◆ PROBLEM DESCRIPTION: Quote the refracturing workshop text word for word, between "West Virginia U." and "of the presentation.", inclusive.

◆ PAGE EXTRACT:
»»

Refracturing in Low-Permeability Reservoirs

A recent Applied Technology Workshop (ATW) held in San Antonio, Texas, “Refracturing in Low-Permeability Reservoirs,” explored refracturing techniques and overall reservoir effects. The technical agenda was divided into eight segments: keynote, candidate recognition, rock mechanics, refracturing design, economics, case studies, refracturing unconventional reservoirs, and poster sessions.

Kicking off the ATW was Chris Wright, President of Pinnacle Technologies, who brought participants up to date on where and how this domain surfaced, the various methods of candidate selection, and several brief case histories. While the technique of refracturing wells began in the 1940s, only a small number of wells have actually been refractured. The industry’s tendency to refracture poor-quality wells has led to a perception that the technique of refracturing may not be successful. There may be as much as 10 Tcf of proved developed nonproducing gas reserves available by means of refracturing. The candidate selection process has improved significantly over the past few years, leading to better understanding and improved results. Various formations have responded to larger fractures, water fractures, low-gel-load fractures, and other methods. The data must be gathered and analyzed and best practices employed to optimize the refracturing design.

Candidate Recognition

Three presentations addressed selection of candidate reservoirs for refracturing. In a session titled “GIS Technology for Refrac Candidate Selection: Process and Example,” BJ Services Applied Geoscience Manager Randy LaFollette described how a Geographical Information System (GIS) is used in the candidate selection process. The methodology is statistical, combining pattern recognition from aerial distribution of production performance and computational analyses/algorithms to provide short lists of refracture candidates. Individual well review occurs only on the “short list” wells as the last step before refracture treatments. A case history was used to explain workflow.

West Virginia U. Professor Shahab Mohaghegh explained candidate selection methodology using virtual intelligence in a session titled “Restimulation Candidate Selection in Tight Formations.” The process moves from field review to well-by-well review. This methodology attempts to merge a comprehensive production data set and analyze the data with reduced subjectivity while addressing the entire reservoir capability within reasonable geographic distance. The methodology is statistical and integrates several production-data-analysis techniques (e.g., type curve/dynamic contact angle). Case histories were discussed at the end of the presentation.

««

◆ PROVIDED DATA:
»»

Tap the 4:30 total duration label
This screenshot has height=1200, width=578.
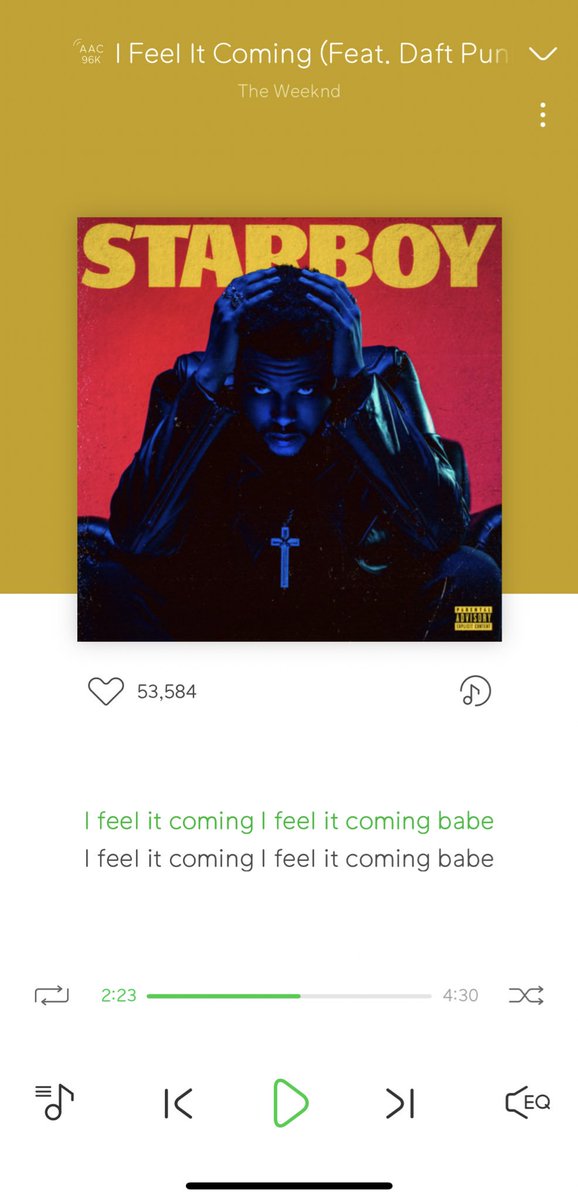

««

◆ SOLUTION TO THE PROBLEM:
West Virginia U. Professor Shahab Mohaghegh explained candidate selection methodology using virtual intelligence in a session titled “Restimulation Candidate Selection in Tight Formations.” The process moves from field review to well-by-well review. This methodology attempts to merge a comprehensive production data set and analyze the data with reduced subjectivity while addressing the entire reservoir capability within reasonable geographic distance. The methodology is statistical and integrates several production-data-analysis techniques (e.g., type curve/dynamic contact angle). Case histories were discussed at the end of the presentation.